[[ Material for the task open ]]

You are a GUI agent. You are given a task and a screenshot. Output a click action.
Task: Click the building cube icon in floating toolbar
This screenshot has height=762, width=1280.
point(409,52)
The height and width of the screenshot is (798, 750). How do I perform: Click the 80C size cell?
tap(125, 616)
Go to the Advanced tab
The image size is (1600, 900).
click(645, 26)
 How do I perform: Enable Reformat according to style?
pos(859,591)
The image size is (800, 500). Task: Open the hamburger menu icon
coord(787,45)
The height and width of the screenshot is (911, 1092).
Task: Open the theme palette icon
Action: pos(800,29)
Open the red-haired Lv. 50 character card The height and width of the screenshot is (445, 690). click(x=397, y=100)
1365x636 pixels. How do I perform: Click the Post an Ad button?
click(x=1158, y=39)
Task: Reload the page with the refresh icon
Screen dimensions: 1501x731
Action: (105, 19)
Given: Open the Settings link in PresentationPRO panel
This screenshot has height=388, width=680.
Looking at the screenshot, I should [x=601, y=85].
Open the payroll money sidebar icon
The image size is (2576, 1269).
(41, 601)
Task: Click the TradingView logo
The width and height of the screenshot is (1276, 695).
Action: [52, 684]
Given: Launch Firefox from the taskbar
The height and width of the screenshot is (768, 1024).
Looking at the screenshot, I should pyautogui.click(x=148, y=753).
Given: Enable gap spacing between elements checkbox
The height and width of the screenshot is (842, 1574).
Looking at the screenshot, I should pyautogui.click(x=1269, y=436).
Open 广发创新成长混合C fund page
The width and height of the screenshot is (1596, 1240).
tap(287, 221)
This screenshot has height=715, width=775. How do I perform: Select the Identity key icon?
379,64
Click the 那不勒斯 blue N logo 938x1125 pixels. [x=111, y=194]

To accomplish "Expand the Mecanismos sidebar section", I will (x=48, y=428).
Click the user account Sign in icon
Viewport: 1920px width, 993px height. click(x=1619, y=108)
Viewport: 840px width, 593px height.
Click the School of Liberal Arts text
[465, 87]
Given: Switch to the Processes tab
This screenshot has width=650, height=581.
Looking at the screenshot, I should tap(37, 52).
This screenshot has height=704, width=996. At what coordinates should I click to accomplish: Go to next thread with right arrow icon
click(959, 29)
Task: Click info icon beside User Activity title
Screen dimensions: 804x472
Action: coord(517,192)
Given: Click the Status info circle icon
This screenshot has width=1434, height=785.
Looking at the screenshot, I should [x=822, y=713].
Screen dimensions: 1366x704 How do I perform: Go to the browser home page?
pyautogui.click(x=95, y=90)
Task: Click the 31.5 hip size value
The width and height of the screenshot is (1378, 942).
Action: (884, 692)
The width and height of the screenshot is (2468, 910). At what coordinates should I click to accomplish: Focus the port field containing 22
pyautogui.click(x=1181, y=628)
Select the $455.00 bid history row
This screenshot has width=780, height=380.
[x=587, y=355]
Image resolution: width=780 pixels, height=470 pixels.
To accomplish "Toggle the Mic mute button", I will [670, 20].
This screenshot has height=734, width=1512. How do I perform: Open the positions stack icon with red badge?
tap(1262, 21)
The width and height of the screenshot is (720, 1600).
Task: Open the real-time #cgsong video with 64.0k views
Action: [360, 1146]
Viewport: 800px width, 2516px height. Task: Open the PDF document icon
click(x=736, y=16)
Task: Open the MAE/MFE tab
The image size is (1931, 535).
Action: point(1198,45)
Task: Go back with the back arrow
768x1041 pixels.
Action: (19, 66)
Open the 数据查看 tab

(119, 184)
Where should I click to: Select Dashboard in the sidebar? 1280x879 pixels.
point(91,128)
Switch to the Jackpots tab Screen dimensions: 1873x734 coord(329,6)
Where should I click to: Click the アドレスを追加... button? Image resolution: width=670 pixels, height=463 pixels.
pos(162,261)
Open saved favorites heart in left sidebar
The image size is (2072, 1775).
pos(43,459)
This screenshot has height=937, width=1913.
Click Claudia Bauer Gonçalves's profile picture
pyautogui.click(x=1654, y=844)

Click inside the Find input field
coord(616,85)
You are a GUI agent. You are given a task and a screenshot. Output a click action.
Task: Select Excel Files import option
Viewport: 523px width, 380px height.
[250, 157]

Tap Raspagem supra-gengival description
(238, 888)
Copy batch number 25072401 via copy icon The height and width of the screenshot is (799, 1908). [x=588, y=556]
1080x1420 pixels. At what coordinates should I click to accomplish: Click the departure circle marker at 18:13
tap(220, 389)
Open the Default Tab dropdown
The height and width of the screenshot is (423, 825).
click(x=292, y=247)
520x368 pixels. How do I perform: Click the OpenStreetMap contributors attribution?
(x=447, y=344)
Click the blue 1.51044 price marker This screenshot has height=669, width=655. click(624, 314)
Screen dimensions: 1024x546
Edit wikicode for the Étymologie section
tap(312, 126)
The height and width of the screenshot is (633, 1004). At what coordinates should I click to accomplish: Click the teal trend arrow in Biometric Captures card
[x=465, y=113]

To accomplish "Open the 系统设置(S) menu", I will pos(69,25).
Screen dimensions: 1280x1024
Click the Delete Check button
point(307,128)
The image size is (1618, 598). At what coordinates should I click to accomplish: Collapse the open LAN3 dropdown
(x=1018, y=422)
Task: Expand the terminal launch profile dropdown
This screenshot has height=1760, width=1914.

[[ Material for the task closed ]]

◆ What is needed ◆
The records above need copying. Do it exactly.

◆ Task output ◆
You are a GUI agent. You are given a task and a screenshot. Output a click action.
Task: Click the building cube icon in floating toolbar
This screenshot has height=762, width=1280.
point(409,52)
The height and width of the screenshot is (798, 750). How do I perform: Click the 80C size cell?
tap(125, 616)
Go to the Advanced tab
The image size is (1600, 900).
click(645, 26)
 How do I perform: Enable Reformat according to style?
pos(859,591)
The image size is (800, 500). Task: Open the hamburger menu icon
coord(787,45)
The height and width of the screenshot is (911, 1092).
Task: Open the theme palette icon
Action: pos(800,29)
Open the red-haired Lv. 50 character card The height and width of the screenshot is (445, 690). click(x=397, y=100)
1365x636 pixels. How do I perform: Click the Post an Ad button?
click(x=1158, y=39)
Task: Reload the page with the refresh icon
Screen dimensions: 1501x731
Action: (105, 19)
Given: Open the Settings link in PresentationPRO panel
This screenshot has height=388, width=680.
Looking at the screenshot, I should [x=601, y=85].
Open the payroll money sidebar icon
The image size is (2576, 1269).
(41, 601)
Task: Click the TradingView logo
The width and height of the screenshot is (1276, 695).
Action: [52, 684]
Given: Launch Firefox from the taskbar
The height and width of the screenshot is (768, 1024).
Looking at the screenshot, I should pyautogui.click(x=148, y=753).
Given: Enable gap spacing between elements checkbox
The height and width of the screenshot is (842, 1574).
Looking at the screenshot, I should pyautogui.click(x=1269, y=436).
Open 广发创新成长混合C fund page
The width and height of the screenshot is (1596, 1240).
tap(287, 221)
This screenshot has height=715, width=775. How do I perform: Select the Identity key icon?
379,64
Click the 那不勒斯 blue N logo 938x1125 pixels. [x=111, y=194]

To accomplish "Expand the Mecanismos sidebar section", I will (x=48, y=428).
Click the user account Sign in icon
Viewport: 1920px width, 993px height. click(x=1619, y=108)
Viewport: 840px width, 593px height.
Click the School of Liberal Arts text
[465, 87]
Given: Switch to the Processes tab
This screenshot has width=650, height=581.
Looking at the screenshot, I should tap(37, 52).
This screenshot has height=704, width=996. At what coordinates should I click to accomplish: Go to next thread with right arrow icon
click(959, 29)
Task: Click info icon beside User Activity title
Screen dimensions: 804x472
Action: coord(517,192)
Given: Click the Status info circle icon
This screenshot has width=1434, height=785.
Looking at the screenshot, I should [x=822, y=713].
Screen dimensions: 1366x704 How do I perform: Go to the browser home page?
pyautogui.click(x=95, y=90)
Task: Click the 31.5 hip size value
The width and height of the screenshot is (1378, 942).
Action: (884, 692)
The width and height of the screenshot is (2468, 910). At what coordinates should I click to accomplish: Focus the port field containing 22
pyautogui.click(x=1181, y=628)
Select the $455.00 bid history row
This screenshot has width=780, height=380.
[x=587, y=355]
Image resolution: width=780 pixels, height=470 pixels.
To accomplish "Toggle the Mic mute button", I will [670, 20].
This screenshot has height=734, width=1512. How do I perform: Open the positions stack icon with red badge?
tap(1262, 21)
The width and height of the screenshot is (720, 1600).
Task: Open the real-time #cgsong video with 64.0k views
Action: [360, 1146]
Viewport: 800px width, 2516px height. Task: Open the PDF document icon
click(x=736, y=16)
Task: Open the MAE/MFE tab
The image size is (1931, 535).
Action: point(1198,45)
Task: Go back with the back arrow
768x1041 pixels.
Action: (19, 66)
Open the 数据查看 tab

(119, 184)
Where should I click to: Select Dashboard in the sidebar? 1280x879 pixels.
point(91,128)
Switch to the Jackpots tab Screen dimensions: 1873x734 coord(329,6)
Where should I click to: Click the アドレスを追加... button? Image resolution: width=670 pixels, height=463 pixels.
pos(162,261)
Open saved favorites heart in left sidebar
The image size is (2072, 1775).
pos(43,459)
This screenshot has height=937, width=1913.
Click Claudia Bauer Gonçalves's profile picture
pyautogui.click(x=1654, y=844)

Click inside the Find input field
coord(616,85)
You are a GUI agent. You are given a task and a screenshot. Output a click action.
Task: Select Excel Files import option
Viewport: 523px width, 380px height.
[250, 157]

Tap Raspagem supra-gengival description
(238, 888)
Copy batch number 25072401 via copy icon The height and width of the screenshot is (799, 1908). [x=588, y=556]
1080x1420 pixels. At what coordinates should I click to accomplish: Click the departure circle marker at 18:13
tap(220, 389)
Open the Default Tab dropdown
The height and width of the screenshot is (423, 825).
click(x=292, y=247)
520x368 pixels. How do I perform: Click the OpenStreetMap contributors attribution?
(x=447, y=344)
Click the blue 1.51044 price marker This screenshot has height=669, width=655. click(624, 314)
Screen dimensions: 1024x546
Edit wikicode for the Étymologie section
tap(312, 126)
The height and width of the screenshot is (633, 1004). At what coordinates should I click to accomplish: Click the teal trend arrow in Biometric Captures card
[x=465, y=113]

To accomplish "Open the 系统设置(S) menu", I will pos(69,25).
Screen dimensions: 1280x1024
Click the Delete Check button
point(307,128)
The image size is (1618, 598). At what coordinates should I click to accomplish: Collapse the open LAN3 dropdown
(x=1018, y=422)
Task: Expand the terminal launch profile dropdown
This screenshot has height=1760, width=1914.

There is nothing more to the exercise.